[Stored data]
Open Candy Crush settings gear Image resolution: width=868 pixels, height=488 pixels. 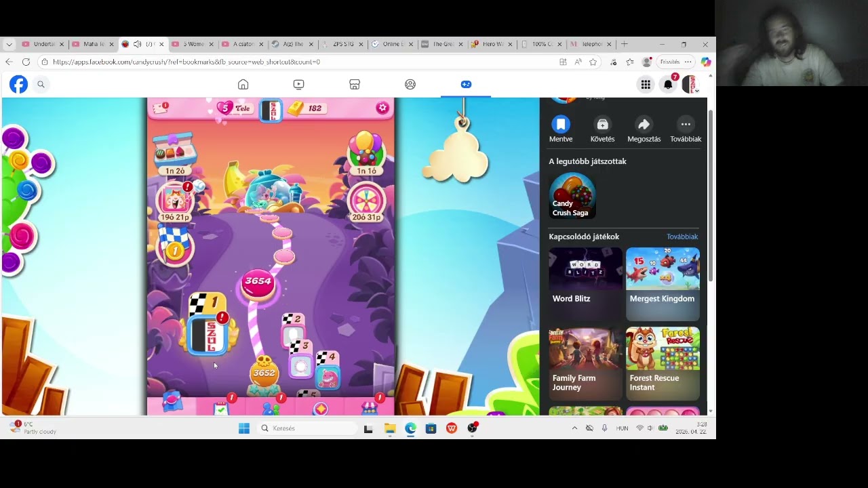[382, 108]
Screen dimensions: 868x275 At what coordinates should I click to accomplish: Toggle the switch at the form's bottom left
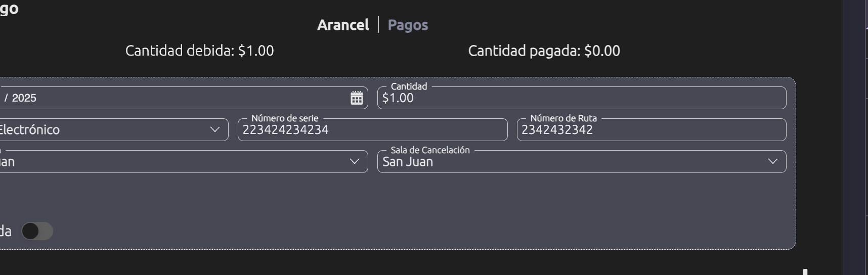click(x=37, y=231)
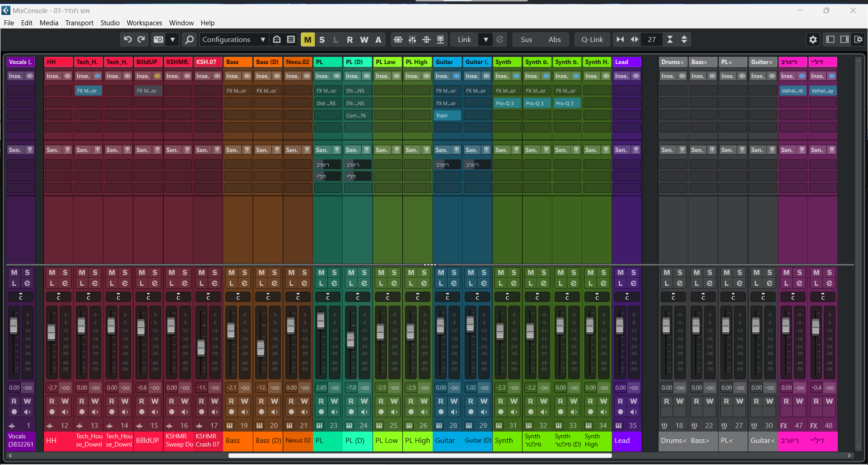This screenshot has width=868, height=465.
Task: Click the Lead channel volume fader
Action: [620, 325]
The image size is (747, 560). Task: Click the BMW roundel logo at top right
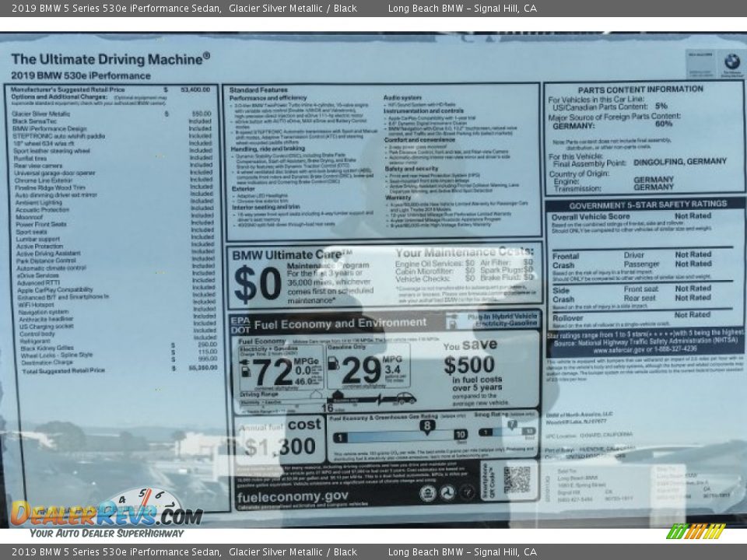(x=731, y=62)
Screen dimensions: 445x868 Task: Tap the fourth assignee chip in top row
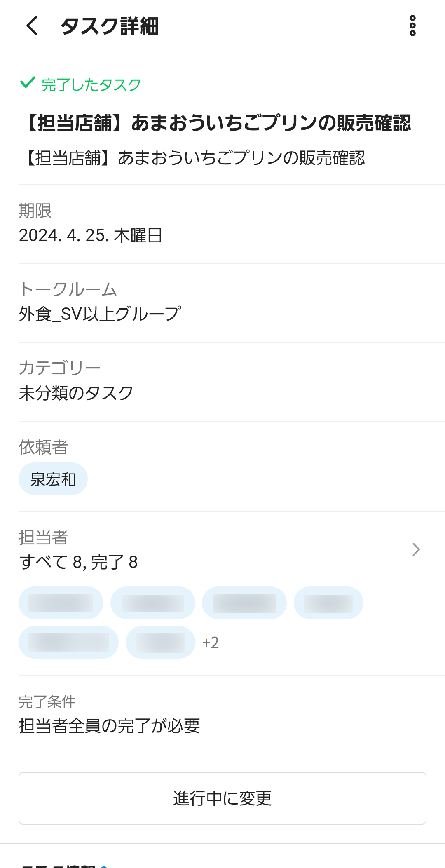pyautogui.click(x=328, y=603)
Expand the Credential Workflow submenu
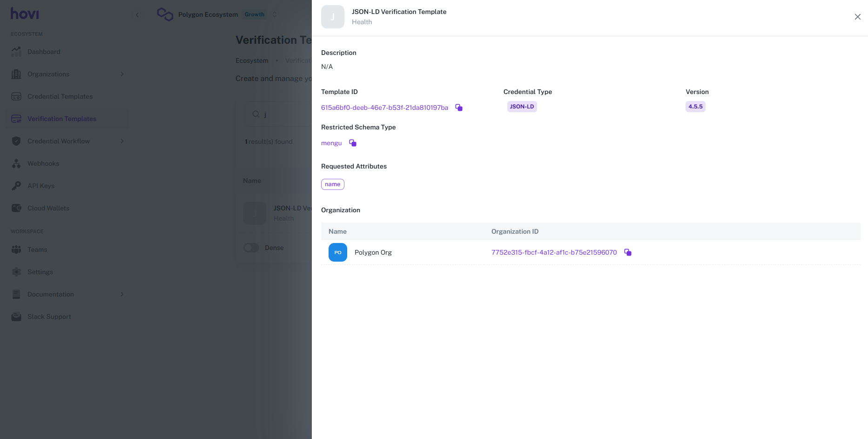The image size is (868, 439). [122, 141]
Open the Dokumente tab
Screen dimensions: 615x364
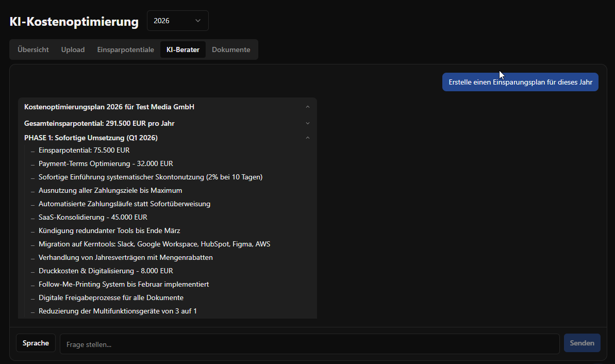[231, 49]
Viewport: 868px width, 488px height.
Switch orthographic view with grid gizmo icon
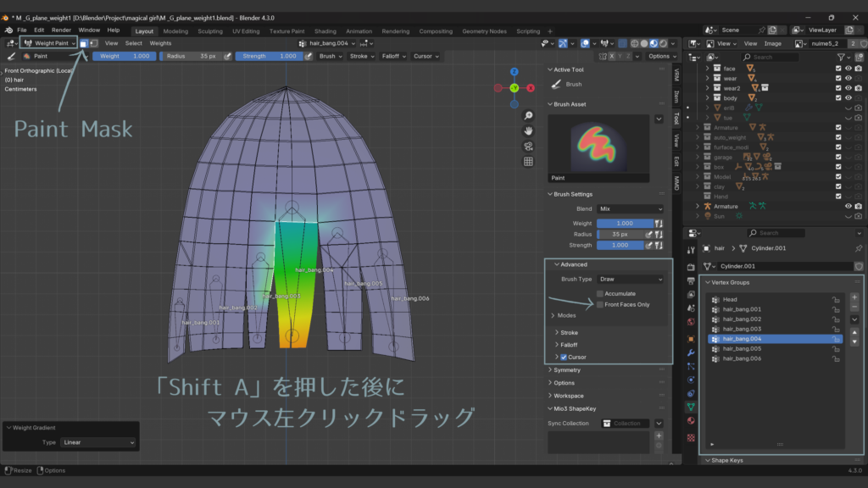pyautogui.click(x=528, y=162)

- _Problem statement_:
Once the line containing "Screen dimensions: 615x364" is located, write out exactly that line and each one after it to the end of the records above, excluding pictures and nothing else.

- _Task output_:
Screen dimensions: 615x364
[231, 49]
Viewport: 868px width, 488px height.
Switch orthographic view with grid gizmo icon
pyautogui.click(x=528, y=162)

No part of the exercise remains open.